Records contained in a dataset:
□ □ □ □

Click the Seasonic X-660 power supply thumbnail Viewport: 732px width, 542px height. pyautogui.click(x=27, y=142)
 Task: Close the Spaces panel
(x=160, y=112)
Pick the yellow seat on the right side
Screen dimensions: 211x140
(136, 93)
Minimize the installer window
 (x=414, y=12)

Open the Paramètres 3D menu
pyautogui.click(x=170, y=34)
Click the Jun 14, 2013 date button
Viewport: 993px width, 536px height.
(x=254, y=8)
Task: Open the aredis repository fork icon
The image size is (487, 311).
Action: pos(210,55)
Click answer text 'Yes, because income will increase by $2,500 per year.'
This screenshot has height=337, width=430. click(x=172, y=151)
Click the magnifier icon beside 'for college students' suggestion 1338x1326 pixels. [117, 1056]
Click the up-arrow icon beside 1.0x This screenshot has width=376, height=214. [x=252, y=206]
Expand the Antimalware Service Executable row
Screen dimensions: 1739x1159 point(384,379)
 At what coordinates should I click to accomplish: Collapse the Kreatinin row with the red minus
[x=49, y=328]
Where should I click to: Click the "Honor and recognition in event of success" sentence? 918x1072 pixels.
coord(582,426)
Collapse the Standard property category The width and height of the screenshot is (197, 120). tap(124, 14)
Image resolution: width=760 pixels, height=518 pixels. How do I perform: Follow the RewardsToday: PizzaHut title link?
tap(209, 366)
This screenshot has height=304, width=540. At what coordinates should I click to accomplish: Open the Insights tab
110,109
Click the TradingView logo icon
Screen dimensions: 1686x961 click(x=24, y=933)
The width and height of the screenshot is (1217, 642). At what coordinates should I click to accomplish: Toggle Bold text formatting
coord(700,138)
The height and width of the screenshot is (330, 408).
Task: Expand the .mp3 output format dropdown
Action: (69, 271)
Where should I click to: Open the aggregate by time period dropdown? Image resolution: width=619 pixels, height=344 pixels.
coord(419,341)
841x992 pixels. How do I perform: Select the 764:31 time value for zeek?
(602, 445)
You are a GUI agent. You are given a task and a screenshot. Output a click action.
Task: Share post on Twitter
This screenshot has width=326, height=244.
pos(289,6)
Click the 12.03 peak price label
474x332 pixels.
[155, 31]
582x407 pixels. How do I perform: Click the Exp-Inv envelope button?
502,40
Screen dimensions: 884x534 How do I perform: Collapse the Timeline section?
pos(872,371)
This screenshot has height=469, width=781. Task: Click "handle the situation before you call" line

□ □ □ □

**EXERCISE GOAL**. Print the line containing "582x407 pixels. How", then every line after it through the last line of the records, each exactly as written; nothing else belongs in the answer.

**YOUR RESPONSE**.
582x407 pixels. How do I perform: Click the Exp-Inv envelope button?
502,40
Screen dimensions: 884x534 How do I perform: Collapse the Timeline section?
pos(872,371)
This screenshot has height=469, width=781. Task: Click "handle the situation before you call" line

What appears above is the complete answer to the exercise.